Federal contractors, brace yourselves for an avalanche of cybersecurity regulations! The Federal Acquisition Regulatory (FAR) Council is cooking up a couple of rules that will make you rethink your cyber lives. It’s like a new season of Game of Thrones, only this time, instead of Winter, it’s Cybersecurity that’s Coming. The first rule is about incident reporting and the second one about standardizing cybersecurity requirements. But don’t fret, I’ve got you covered with the gist of these newbies. Let’s dive in, shall we?

Key Points:

  • The FAR Council has proposed two new cybersecurity rules for federal contractors. One focuses on security incident reporting and the other on standardizing cybersecurity contractual requirements.
  • The new rules imply stricter compliance, including the need to report security incidents within 8 hours of discovery to the Cybersecurity and Infrastructure Security Agency (CISA).
  • Contractors will be required to support security incident responses, maintain software bills of materials (SBOM), and provide full access to CISA, the FBI, and the contracting agency in case of security incidents.
  • The second rule introduces a minimum set of cybersecurity standards for federal information systems, with specific clauses for non-cloud and cloud computing services.
  • Contractors will be held accountable for any liability due to their performance, with waivers eliminating any negligence defense on their part.

Need to know more?

Cybersecurity: The New Iron Throne

The first rule throws around phrases like "material to eligibility and payment" and "immediate and thorough investigation". It's like the government is playing Sherlock Holmes, and every contractor is a potential Moriarty. The rule also introduces a new FAR clause, FAR 52.239-ZZ, that applies to all contracts and solicitations. It's a one-size-fits-all clause, even for commercial items and contracts below the simplified acquisition threshold.

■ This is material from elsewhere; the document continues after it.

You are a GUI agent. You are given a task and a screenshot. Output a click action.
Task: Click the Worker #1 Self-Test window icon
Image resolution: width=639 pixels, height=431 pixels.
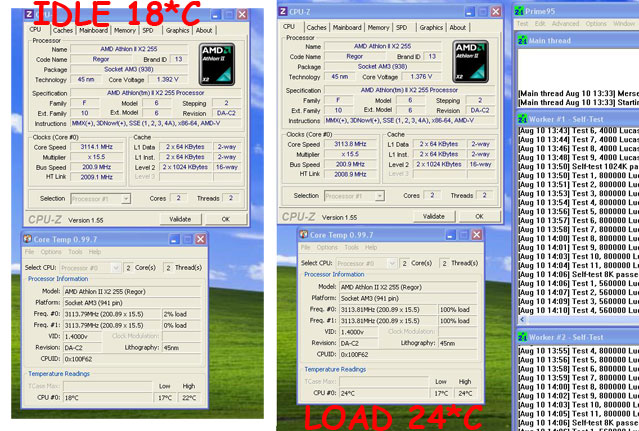tap(522, 119)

Tick-Tock on the Cybersecurity Clock

The rule requires contractors to report any security incident, no matter how big or small, to CISA within eight hours. That's right, 8 hours! What's more, contractors need to update this information every 72 hours until the issue is completely resolved. Talk about being in the hot seat!

Don't Play Hide and Seek with Cybersecurity

Contractors need to provide "full access" to their information systems and personnel to CISA, the FBI, and the contracting agency in case of a security incident. In other words, no hiding under the cyber rug. To top it off, contractors will have to share cyber threat indicators and defensive measures via the Automated Indicator Sharing (AIS) capability.

One Cybersecurity Rule to Rule Them All

The second rule aims to standardize cybersecurity requirements across federal information systems. It introduces two new FAR clauses for non-cloud and cloud computing services. Contractors are required to follow federal information processing standards, develop contingency plans, and adhere to additional security controls when working with high-value assets.

No Room for Error

The second rule also introduces a strict liability standard. Contractors need to indemnify the government from any liability arising from their performance and waive any defenses, including the 'Government Contractor Defense'. This means there's no room for any "Oops, my bad" in the cybersecurity world.

Big Brother is Watching

Contractors are also required to limit their access, use, and disclosure of government data and notify the contracting officer of any third-party requests for such data. If the contract requires cryptographic key services, the contractor must provide the agency with the key material and services.

Remember, these are just proposed rules. The final word is yet to be said, and the council is open to comments till December 4, 2023. So, federal contractors, it's time to read, understand, and prepare for what's coming!